- Observed by: 180 countries
- Date: November 21
- Frequency: Annual
- Related to: International Day of Peace

= World Hello Day =

Secular holiday on November 21

World Hello Day is a secular holiday observed annually on November 21, to express that conflicts should be resolved through communication rather than the use of force. Participants verbally greet ten people or more on that day as an expression of the importance of personal communication in preserving peace. The annual global event began to be celebrated in 1973 as a response to the Yom Kippur War.

==Background==

Every year, November 21 is World Hello Day. The objective is to greet to at least ten people on the day. The message is for world leaders to use communication rather than force to settle conflicts.

World Hello Day was founded in 1973 by Brian McCormack, a Ph.D. graduate of Arizona State University, and Michael McCormack, a graduate of Harvard University, in response to the Yom Kippur War. The McCormack brothers mailed 1,360 letters in seven languages to government leaders worldwide to encourage participation in the first World Hello Day. Since that time, World Hello Day has been observed by people in 180 countries.

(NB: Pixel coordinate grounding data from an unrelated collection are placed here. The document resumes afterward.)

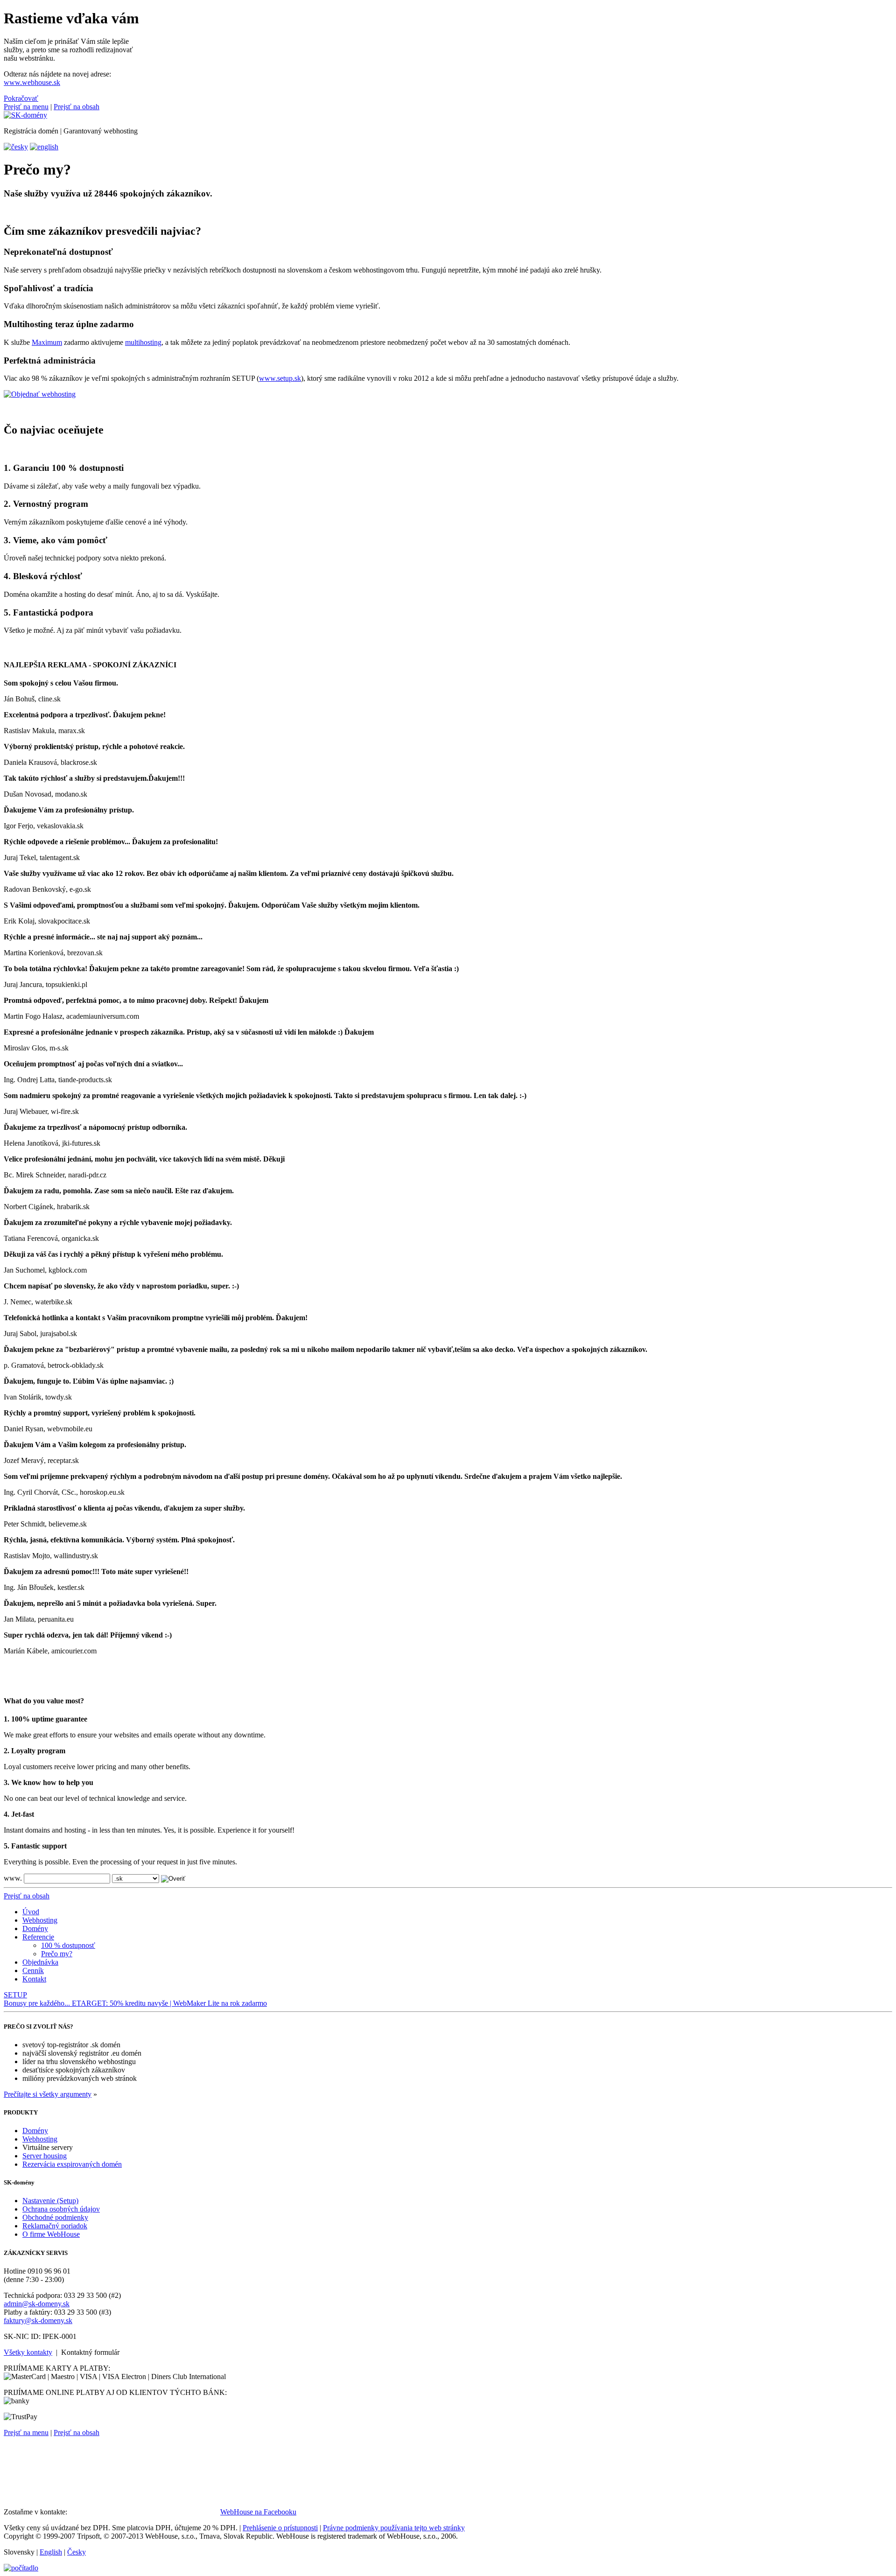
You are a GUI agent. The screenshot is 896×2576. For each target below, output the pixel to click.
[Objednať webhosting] (40, 394)
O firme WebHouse (51, 2234)
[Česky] (16, 147)
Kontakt (34, 1979)
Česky (76, 2552)
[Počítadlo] (21, 2568)
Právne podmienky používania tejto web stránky (394, 2528)
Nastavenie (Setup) (50, 2201)
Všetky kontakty (28, 2352)
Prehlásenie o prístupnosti (280, 2528)
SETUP (15, 1995)
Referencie (38, 1937)
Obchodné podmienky (55, 2217)
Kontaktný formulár (90, 2352)
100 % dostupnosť (68, 1945)
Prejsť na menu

Any person can participate in World Hello Day simply by greeting ten people or more. This demonstrates the importance of personal communication for preserving peace. World Hello Day was begun in response to the conflict between Egypt and Israel in the fall of 1973. People around the world use the occasion of World Hello Day as an opportunity to express their concern for world peace. Beginning with a simple greeting on World Hello Day, their activities send a message to leaders, encouraging them to use communication rather than force to settle conflicts. In its first year, World Hello Day gained the support of 15 countries.

Winners of the Nobel Peace Prize are among the people who have noted World Hello Day's value as an instrument for preserving peace and as an occasion that makes it possible for anyone in the world to contribute to the process of creating peace. Other supporters include almost 100 authors, entertainers, and world leaders.